Assignment » I'd like the line containing "Click the buy icon of order 392356637" and each line that follows, through the last line of the material, set down exactly as they are, and no others.
==*==
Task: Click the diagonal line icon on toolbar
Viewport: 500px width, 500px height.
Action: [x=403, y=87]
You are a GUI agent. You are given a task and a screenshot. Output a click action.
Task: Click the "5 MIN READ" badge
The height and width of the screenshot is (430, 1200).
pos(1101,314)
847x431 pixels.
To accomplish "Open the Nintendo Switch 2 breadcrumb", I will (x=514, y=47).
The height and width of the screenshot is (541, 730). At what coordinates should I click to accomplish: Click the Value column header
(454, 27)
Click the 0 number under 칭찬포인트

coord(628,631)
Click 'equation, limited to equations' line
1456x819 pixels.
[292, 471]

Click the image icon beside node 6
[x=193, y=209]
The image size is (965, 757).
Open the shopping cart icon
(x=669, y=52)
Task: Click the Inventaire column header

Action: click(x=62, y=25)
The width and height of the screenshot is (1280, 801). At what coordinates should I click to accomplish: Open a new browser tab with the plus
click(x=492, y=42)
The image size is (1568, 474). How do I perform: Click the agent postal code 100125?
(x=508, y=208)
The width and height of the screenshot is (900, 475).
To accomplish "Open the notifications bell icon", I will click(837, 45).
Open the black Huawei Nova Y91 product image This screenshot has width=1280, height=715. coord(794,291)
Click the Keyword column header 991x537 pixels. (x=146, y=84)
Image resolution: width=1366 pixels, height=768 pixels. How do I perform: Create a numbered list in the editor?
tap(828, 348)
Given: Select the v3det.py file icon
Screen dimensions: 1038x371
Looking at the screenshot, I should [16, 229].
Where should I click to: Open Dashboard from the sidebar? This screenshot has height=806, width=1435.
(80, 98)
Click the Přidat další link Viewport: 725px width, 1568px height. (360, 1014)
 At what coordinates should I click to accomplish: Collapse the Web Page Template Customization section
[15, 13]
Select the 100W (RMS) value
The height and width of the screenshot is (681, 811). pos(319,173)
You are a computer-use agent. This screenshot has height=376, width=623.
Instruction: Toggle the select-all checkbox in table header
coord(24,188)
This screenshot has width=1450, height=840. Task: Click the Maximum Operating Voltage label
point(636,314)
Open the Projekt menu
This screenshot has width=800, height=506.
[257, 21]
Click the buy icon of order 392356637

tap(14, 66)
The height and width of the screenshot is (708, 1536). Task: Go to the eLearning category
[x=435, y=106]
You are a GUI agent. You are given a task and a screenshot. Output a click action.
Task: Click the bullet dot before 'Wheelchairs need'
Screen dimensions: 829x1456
==*==
Task response »
Click the buy icon of order 392356637

tap(14, 66)
The height and width of the screenshot is (708, 1536). Task: Go to the eLearning category
[x=435, y=106]
You are a GUI agent. You are given a task and a screenshot. Output a click action.
Task: Click the bullet dot before 'Wheelchairs need'
Screen dimensions: 829x1456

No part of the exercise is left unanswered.